Margaret Morton, professor of art at The Cooper Union, co-author of Transitory Gardens, Uprooted Lives (Yale, 1993), and photographer and author of The Tunnel: Underground Homeless of New York City (Yale, 1996).

"After the construction of the Berlin Wall, trains from the West were forbidden to stop when passing through the East. The dimly lit stations were deserted except for the shadowy forms of East German border guards with submachine guns. Geisterbahnhöfe ("Ghost Stations"), by Heinz Knobloch (Ch. Links Verlag, 1992; available from www.mail-order-kaiser.de), chronicles the fifteen subway and railway stations that were sealed off from East Germans when the Wall was constructed in 1961. The photographs, by Michael Richter, were taken during the brief transition period between November 9, 1989, when the Wall fell, and July 1, 1990, the day of the two countries' currency union, when the stations were reopened. The pictures capture dirty plates on tables as well as dusty posters advertising exhibitions and circuses from the summer of 1961. The publisher is an exciting new house based in Berlin, and Geisterbahnhöfe makes a splendid visual companion to their best-seller Chronik der Wende, a two-volume, day-by-day narrative of the East German experience of the 1990 unification."

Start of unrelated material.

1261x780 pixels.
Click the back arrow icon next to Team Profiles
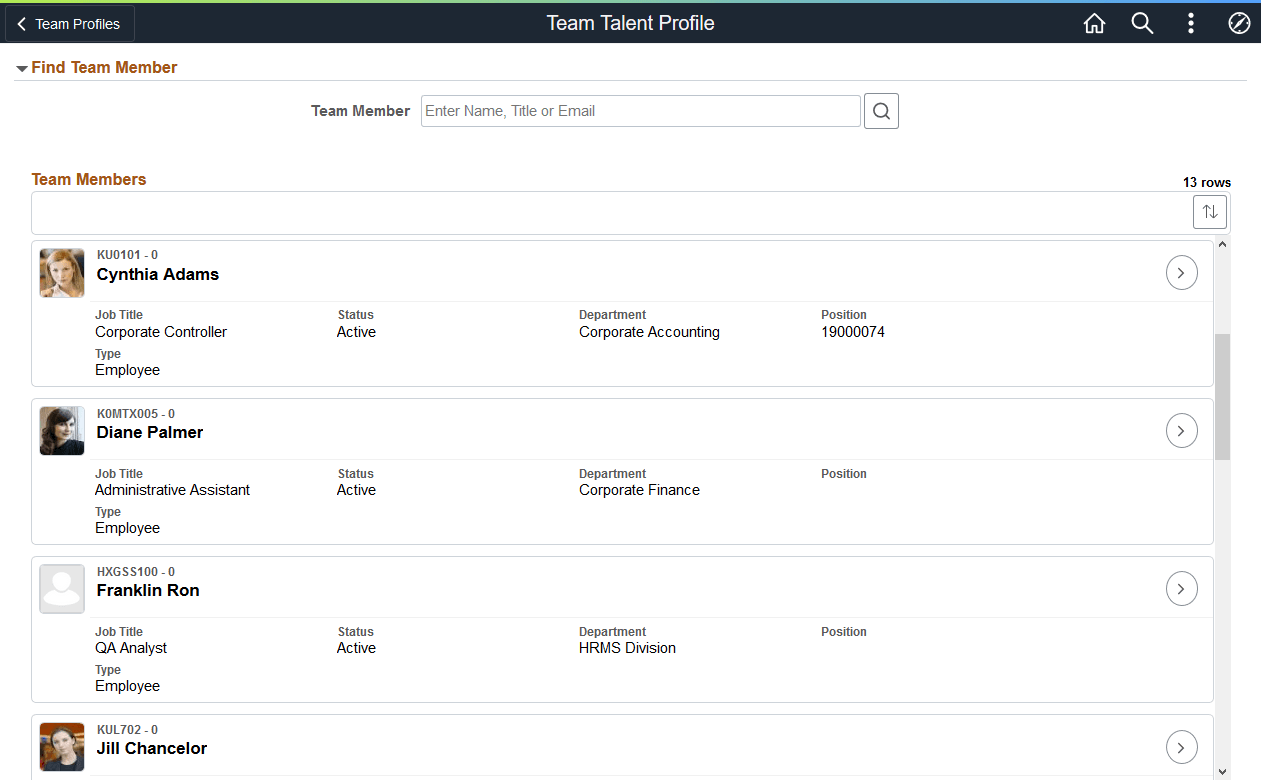[x=21, y=23]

Robert Fitch, adjunct professor at New York University's metropolitan studies program and author of The Assassination of New York (Verso, 1996).

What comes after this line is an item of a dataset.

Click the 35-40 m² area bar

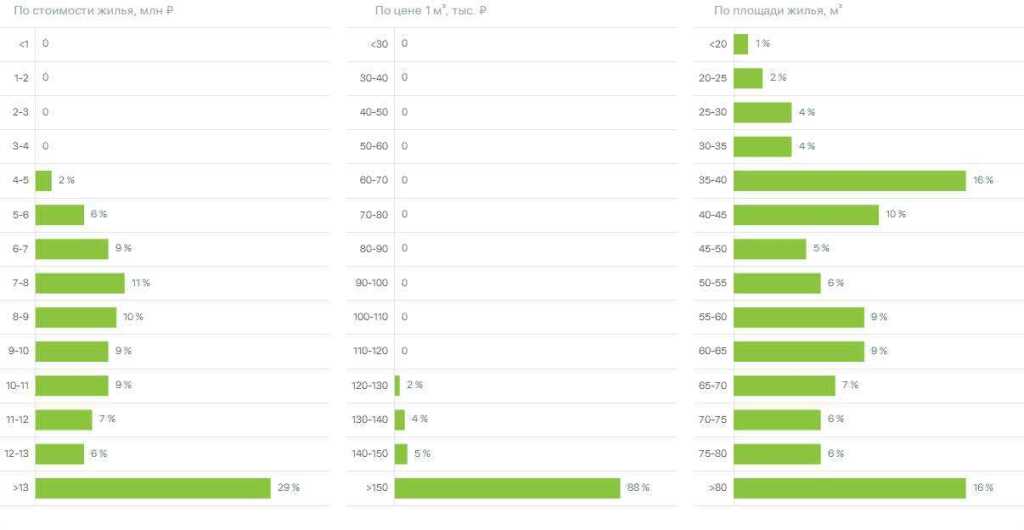tap(849, 180)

"In 1890, Jacob Riis invented the New York poverty photo shoot. How the Other Half Lives aimed a camera at the city's terrible conditions and convinced New York's elite to implement drastic reforms. Now a century later, and with the same visceral impact, comes Camilo Jose Vergara's The New American Ghetto (Rutgers, 1995). Vergara doesn't just photograph crumbling structures. His time-lapse photos reveal how housing destruction follows a predictable cycle, beginning with deferred maintenance and ending with the construction of low-rise ranch-style houses that replace the poor and their tenements. Vergara's stunning photo sequences and probing investigative analysis make it impossible to ignore how planners have created a new urban form that segregates, concentrates, and isolates the poor as never before in American history."

Ben Katchor, creator of the comic strip "Julius Knipl, Real Estate Photographer," collected in the book Julius Knipl Real Estate Photographer: Stories (Little Brown, 1996).

"The fences I knew most intimately growing up in Brooklyn were of the chain-link and picket-and-wire variety. Chain-link seemed to be designed to accommodate the foot of a climbing child and to catch a Spalding rubber ball. The orange-dyed picket-and-wire fences were erected in public parks to mark off plots of earth for some undisclosed reason. Now Gregory Dreicer has decided to catalog, analyze, and explain their true history in an exhibition for the National Building Museum. Between Fences, the commemorative book published jointly by the National Building Museum and Princeton Architectural Press in 1996, is printed in shades of orange and gray, and contains eight essays by architects, theorists, and historians of the fence. Straightforward and tragic industrial biographies are interspersed with wondrous illustrations and brilliant points of design history to produce a book as beautiful and mysterious as the fences it describes."